Moody? Trasfigurare un ragazzino e minacciare suo padre? Cosa si
sarebbe sentito autorizzato a fare Lucius, in risposta? Non che potesse
fare alcunché…non si poteva pensare di cercare vendetta contro un
Auror, e contro quell’Auror in particolare. Ma non poteva certo
chiedere a Draco di non invocare l’intervento paterno, dirgli che era
stato ferito ed umiliato e avrebbe dovuto accettarlo e basta. Piton
sapeva perfettamente quanto la vita potesse essere ingiusta. Ma che i
Malfoy fossero in grado di accettarlo era un altro paio di maniche.
Piton si fermò davanti alla porta dell’Infermeria e guardò il ragazzo:
“Moody è pazzo, e pericoloso. Starai lontano da lui, vero?”
Malfoy lo fissò: “La pagherà?”
Piton sospirò, stizzito: “Non lo so. È improbabile. Silente sarà
ovviamente sordo ad ogni lamentela. Stari lontano da lui, al riparo?”
insistette.
“Sì,” promise controvoglia il ragazzino. “È tutta colpa di San Potter…”
aggiunse sottovoce con astio.
“Come sempre,” gli diede ragione Piton.
Sempre Potter, e i suoi compagni Grifondoro. Protetti e osannati,
scusati per ogni loro mancanza. Be’, lui non era
disposto a perdonare nulla.
Le chiacchiere sul torneo Tremaghi sembravano seguirli ovunque
andassero.
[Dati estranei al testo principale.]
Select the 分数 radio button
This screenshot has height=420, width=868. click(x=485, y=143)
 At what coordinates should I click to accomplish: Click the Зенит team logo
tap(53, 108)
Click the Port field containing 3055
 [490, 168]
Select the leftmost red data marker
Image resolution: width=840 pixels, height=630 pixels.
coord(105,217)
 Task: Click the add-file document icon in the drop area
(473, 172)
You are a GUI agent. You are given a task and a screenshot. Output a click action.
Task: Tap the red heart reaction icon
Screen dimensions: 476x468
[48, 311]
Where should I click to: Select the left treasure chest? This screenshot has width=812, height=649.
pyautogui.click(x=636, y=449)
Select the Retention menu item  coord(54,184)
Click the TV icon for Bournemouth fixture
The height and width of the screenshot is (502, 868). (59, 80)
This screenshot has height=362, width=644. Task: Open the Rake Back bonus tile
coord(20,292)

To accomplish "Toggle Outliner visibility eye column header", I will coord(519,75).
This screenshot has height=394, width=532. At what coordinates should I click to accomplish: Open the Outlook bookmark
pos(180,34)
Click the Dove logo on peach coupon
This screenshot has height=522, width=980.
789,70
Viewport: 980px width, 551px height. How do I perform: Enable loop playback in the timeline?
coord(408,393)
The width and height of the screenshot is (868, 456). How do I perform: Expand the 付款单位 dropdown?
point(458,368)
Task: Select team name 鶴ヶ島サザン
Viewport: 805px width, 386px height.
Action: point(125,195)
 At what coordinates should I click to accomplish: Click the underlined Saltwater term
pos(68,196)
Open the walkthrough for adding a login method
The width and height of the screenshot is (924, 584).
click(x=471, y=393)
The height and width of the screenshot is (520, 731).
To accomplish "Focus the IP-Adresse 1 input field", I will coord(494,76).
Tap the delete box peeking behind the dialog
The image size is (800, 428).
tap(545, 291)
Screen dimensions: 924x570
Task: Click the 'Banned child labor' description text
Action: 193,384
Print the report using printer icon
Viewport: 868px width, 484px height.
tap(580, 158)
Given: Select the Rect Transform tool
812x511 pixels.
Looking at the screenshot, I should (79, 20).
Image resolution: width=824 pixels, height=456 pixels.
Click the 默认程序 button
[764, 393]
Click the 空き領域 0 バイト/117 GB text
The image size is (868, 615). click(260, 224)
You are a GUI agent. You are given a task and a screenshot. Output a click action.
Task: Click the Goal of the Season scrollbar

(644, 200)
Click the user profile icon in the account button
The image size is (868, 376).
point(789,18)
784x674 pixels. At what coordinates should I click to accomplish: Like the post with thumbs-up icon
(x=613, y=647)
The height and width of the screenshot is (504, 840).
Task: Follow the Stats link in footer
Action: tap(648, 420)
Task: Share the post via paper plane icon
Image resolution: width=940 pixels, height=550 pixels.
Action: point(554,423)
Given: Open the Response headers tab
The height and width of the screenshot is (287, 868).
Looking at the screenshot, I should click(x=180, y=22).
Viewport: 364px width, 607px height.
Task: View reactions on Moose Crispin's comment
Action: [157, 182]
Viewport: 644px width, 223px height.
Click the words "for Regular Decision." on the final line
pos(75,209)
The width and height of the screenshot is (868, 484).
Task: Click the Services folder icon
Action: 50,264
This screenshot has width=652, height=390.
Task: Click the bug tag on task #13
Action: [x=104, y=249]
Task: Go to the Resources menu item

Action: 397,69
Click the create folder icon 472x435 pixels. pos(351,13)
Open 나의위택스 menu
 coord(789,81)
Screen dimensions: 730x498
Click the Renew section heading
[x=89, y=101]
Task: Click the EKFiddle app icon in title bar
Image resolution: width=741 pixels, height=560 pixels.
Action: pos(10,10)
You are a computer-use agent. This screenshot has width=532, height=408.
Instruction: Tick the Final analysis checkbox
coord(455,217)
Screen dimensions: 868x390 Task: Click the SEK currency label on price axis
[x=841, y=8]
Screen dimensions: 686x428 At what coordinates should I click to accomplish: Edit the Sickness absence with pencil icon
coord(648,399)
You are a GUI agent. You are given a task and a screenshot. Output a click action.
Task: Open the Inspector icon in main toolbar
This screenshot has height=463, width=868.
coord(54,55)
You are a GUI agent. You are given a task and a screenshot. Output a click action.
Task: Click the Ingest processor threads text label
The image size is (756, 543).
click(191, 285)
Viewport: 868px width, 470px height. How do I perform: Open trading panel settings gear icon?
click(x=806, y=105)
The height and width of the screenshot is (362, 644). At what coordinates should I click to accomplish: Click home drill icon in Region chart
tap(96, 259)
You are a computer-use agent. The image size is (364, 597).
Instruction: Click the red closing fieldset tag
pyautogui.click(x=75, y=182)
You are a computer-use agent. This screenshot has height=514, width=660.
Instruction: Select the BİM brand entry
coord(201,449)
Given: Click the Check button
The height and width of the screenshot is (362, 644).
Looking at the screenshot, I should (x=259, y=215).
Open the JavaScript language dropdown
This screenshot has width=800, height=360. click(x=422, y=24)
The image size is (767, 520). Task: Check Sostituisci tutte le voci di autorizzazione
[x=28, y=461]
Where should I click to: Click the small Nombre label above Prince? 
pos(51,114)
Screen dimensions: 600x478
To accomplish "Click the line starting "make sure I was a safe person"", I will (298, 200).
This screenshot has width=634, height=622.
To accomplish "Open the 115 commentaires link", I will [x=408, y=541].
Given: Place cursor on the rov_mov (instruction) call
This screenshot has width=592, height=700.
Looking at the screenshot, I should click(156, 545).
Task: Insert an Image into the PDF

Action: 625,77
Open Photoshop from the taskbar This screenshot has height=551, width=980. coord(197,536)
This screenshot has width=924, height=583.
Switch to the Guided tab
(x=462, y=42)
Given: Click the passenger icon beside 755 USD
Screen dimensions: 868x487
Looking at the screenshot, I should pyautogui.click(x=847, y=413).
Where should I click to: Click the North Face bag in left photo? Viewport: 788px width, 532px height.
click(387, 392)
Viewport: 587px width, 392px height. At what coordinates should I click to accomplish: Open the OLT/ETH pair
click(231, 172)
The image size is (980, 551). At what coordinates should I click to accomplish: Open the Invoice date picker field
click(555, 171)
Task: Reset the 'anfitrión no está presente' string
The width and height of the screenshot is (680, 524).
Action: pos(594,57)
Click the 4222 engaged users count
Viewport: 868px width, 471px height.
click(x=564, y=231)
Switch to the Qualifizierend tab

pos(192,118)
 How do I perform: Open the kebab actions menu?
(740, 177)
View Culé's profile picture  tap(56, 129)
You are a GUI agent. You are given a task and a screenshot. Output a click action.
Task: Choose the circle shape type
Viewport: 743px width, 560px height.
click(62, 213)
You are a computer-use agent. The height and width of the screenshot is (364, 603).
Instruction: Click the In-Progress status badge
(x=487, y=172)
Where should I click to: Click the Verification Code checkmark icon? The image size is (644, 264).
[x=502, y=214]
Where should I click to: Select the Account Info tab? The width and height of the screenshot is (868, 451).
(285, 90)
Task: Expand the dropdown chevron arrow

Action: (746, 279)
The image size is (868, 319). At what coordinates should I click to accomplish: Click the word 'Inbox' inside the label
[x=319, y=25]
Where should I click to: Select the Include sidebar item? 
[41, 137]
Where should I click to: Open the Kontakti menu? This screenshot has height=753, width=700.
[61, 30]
Nella sala comune di Serpeverde erano più frequenti le
lamentele per la sospensione del quidditch e il timore che la gestione
di Silente dell’evento avrebbe in qualche modo favorito Grifondoro, ma
altrove prevalevano l’eccitazione per le meraviglie a cui si diceva
avrebbero assistito e per l’incontro con gli studenti di altre scuole
di magia.
I Tassorosso non vedevano l’ora di mostrarsi amichevoli con i loro
ospiti e di impegnarsi a fondo per rendere il loro soggiorno piacevole
e proficuo; i Grifondoro non facevano che proclamare che il campione
della scuola avrebbe dovuto avere il coraggio di un leone, per
affrontare le terribili prove del Torneo; Corvonero rifletteva sulle
sfide d’ingegno che avrebbe comportato partecipare a gare di magia con
allievi tanto diversi da loro.
Madeline, con sorpresa degli altri, era entusiasta quanto gli studenti
delle altre Case, all’idea del Torneo.
“Possibile che nessuno di voi lo veda nella giusta prospettiva?” stava
dicendo a Liam. “Un Torneo di Magia! È persino meglio di un Torneo di
Duello…”
“Non so, Maddie…non è che mi importi poi molto di socializzare con
quelli di Durmastrang. Questo è un dannato anno tranquillo, niente
esami, né cazzate, ho poche materie da seguire…avrei preferito godermi
il ruolo da capitano della squadra,” le ripose l’amico. Occhieggiò
Isabel, poco più avanti nel corridoio, che parlava fitto con Euriale,
mentre Will sbuffava annoiato accanto a loro. “Credi che le importi che
io non sia capitano?” fece a bassa voce.
“Sai quanto le importerebbe, se tu fossi Campione di Hogwarts?” ribatté
Madeline. “Non ci hai pensato? Ecco perché dico che non lo vedete nella
giusta prospettiva: pensa al prestigio di essere Campione, pensa al
potere di avere l’intera scuola alle tue spalle, pensa alla gloria! Non
ti senti bruciare
al pensiero?” lo incalzò Madeline, alzando inconsciamente la voce.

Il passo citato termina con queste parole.